▶ _Work to complete_:
Below are records to be reproduced exactly and in full.

----- Information supplied -----

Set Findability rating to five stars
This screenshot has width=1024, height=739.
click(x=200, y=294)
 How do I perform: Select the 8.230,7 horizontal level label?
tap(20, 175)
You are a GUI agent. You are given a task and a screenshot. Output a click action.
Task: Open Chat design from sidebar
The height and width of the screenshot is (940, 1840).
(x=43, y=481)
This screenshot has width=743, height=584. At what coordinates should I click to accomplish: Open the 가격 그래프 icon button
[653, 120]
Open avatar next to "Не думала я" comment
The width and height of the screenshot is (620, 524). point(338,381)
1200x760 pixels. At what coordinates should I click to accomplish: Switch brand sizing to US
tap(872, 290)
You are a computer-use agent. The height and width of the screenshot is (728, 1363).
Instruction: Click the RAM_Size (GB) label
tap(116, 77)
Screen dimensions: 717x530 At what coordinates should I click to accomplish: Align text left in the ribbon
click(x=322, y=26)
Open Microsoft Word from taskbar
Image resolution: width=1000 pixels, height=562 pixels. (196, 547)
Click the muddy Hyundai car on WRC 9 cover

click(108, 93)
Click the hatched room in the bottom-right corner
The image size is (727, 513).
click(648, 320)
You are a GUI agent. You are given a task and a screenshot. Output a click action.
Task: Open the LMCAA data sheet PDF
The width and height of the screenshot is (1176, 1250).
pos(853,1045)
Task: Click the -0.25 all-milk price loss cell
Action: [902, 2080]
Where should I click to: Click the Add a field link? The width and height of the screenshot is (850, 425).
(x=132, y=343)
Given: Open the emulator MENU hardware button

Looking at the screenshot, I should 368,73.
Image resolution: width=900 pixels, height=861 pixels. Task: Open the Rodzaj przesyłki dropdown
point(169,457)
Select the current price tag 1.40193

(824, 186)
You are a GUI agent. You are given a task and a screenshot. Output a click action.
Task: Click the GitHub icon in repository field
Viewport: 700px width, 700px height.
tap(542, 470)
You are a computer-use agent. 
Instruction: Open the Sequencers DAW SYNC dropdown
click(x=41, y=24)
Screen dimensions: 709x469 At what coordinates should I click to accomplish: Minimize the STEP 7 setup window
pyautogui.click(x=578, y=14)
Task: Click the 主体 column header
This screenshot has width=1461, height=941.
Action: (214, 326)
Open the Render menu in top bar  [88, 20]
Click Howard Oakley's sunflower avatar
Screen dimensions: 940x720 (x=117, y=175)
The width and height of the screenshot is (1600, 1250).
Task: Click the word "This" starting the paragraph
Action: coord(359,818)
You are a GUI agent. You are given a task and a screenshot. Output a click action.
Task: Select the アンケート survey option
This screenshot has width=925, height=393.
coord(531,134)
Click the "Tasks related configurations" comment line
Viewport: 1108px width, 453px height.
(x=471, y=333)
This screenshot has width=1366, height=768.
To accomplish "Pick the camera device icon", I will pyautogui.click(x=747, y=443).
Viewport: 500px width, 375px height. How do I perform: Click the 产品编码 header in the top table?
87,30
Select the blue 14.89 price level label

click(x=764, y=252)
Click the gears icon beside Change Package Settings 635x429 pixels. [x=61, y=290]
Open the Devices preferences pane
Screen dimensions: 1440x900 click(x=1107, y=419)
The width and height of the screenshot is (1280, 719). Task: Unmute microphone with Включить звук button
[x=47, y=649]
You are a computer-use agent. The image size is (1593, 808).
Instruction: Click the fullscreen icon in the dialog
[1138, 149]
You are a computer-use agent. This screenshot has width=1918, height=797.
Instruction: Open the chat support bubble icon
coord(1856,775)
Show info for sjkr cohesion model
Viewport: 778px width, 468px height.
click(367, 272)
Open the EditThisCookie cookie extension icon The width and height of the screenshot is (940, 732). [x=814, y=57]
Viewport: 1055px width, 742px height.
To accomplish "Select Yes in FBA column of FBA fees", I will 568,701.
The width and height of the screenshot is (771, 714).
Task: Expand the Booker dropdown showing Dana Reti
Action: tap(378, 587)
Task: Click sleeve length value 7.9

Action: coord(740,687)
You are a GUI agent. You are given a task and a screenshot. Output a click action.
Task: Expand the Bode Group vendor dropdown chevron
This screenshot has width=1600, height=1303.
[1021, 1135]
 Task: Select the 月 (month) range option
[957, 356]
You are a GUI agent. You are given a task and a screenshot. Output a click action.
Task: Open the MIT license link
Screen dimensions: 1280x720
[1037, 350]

-----

▶ _Response to the exercise_:
Set Findability rating to five stars
This screenshot has width=1024, height=739.
click(x=200, y=294)
 How do I perform: Select the 8.230,7 horizontal level label?
tap(20, 175)
You are a GUI agent. You are given a task and a screenshot. Output a click action.
Task: Open Chat design from sidebar
The height and width of the screenshot is (940, 1840).
(x=43, y=481)
This screenshot has width=743, height=584. At what coordinates should I click to accomplish: Open the 가격 그래프 icon button
[653, 120]
Open avatar next to "Не думала я" comment
The width and height of the screenshot is (620, 524). point(338,381)
1200x760 pixels. At what coordinates should I click to accomplish: Switch brand sizing to US
tap(872, 290)
You are a computer-use agent. The height and width of the screenshot is (728, 1363).
Instruction: Click the RAM_Size (GB) label
tap(116, 77)
Screen dimensions: 717x530 At what coordinates should I click to accomplish: Align text left in the ribbon
click(x=322, y=26)
Open Microsoft Word from taskbar
Image resolution: width=1000 pixels, height=562 pixels. (196, 547)
Click the muddy Hyundai car on WRC 9 cover

click(108, 93)
Click the hatched room in the bottom-right corner
The image size is (727, 513).
click(648, 320)
You are a GUI agent. You are given a task and a screenshot. Output a click action.
Task: Open the LMCAA data sheet PDF
The width and height of the screenshot is (1176, 1250).
pos(853,1045)
Task: Click the -0.25 all-milk price loss cell
Action: [902, 2080]
Where should I click to: Click the Add a field link? The width and height of the screenshot is (850, 425).
(x=132, y=343)
Given: Open the emulator MENU hardware button

Looking at the screenshot, I should 368,73.
Image resolution: width=900 pixels, height=861 pixels. Task: Open the Rodzaj przesyłki dropdown
point(169,457)
Select the current price tag 1.40193

(824, 186)
You are a GUI agent. You are given a task and a screenshot. Output a click action.
Task: Click the GitHub icon in repository field
Viewport: 700px width, 700px height.
tap(542, 470)
You are a computer-use agent. 
Instruction: Open the Sequencers DAW SYNC dropdown
click(x=41, y=24)
Screen dimensions: 709x469 At what coordinates should I click to accomplish: Minimize the STEP 7 setup window
pyautogui.click(x=578, y=14)
Task: Click the 主体 column header
This screenshot has width=1461, height=941.
Action: (214, 326)
Open the Render menu in top bar  [88, 20]
Click Howard Oakley's sunflower avatar
Screen dimensions: 940x720 (x=117, y=175)
The width and height of the screenshot is (1600, 1250).
Task: Click the word "This" starting the paragraph
Action: coord(359,818)
You are a GUI agent. You are given a task and a screenshot. Output a click action.
Task: Select the アンケート survey option
This screenshot has width=925, height=393.
coord(531,134)
Click the "Tasks related configurations" comment line
Viewport: 1108px width, 453px height.
(x=471, y=333)
This screenshot has width=1366, height=768.
To accomplish "Pick the camera device icon", I will pyautogui.click(x=747, y=443).
Viewport: 500px width, 375px height. How do I perform: Click the 产品编码 header in the top table?
87,30
Select the blue 14.89 price level label

click(x=764, y=252)
Click the gears icon beside Change Package Settings 635x429 pixels. [x=61, y=290]
Open the Devices preferences pane
Screen dimensions: 1440x900 click(x=1107, y=419)
The width and height of the screenshot is (1280, 719). Task: Unmute microphone with Включить звук button
[x=47, y=649]
You are a computer-use agent. The image size is (1593, 808).
Instruction: Click the fullscreen icon in the dialog
[1138, 149]
You are a computer-use agent. This screenshot has width=1918, height=797.
Instruction: Open the chat support bubble icon
coord(1856,775)
Show info for sjkr cohesion model
Viewport: 778px width, 468px height.
click(367, 272)
Open the EditThisCookie cookie extension icon The width and height of the screenshot is (940, 732). [x=814, y=57]
Viewport: 1055px width, 742px height.
To accomplish "Select Yes in FBA column of FBA fees", I will 568,701.
The width and height of the screenshot is (771, 714).
Task: Expand the Booker dropdown showing Dana Reti
Action: tap(378, 587)
Task: Click sleeve length value 7.9

Action: coord(740,687)
You are a GUI agent. You are given a task and a screenshot. Output a click action.
Task: Expand the Bode Group vendor dropdown chevron
This screenshot has width=1600, height=1303.
[1021, 1135]
 Task: Select the 月 (month) range option
[957, 356]
You are a GUI agent. You are given a task and a screenshot. Output a click action.
Task: Open the MIT license link
Screen dimensions: 1280x720
[1037, 350]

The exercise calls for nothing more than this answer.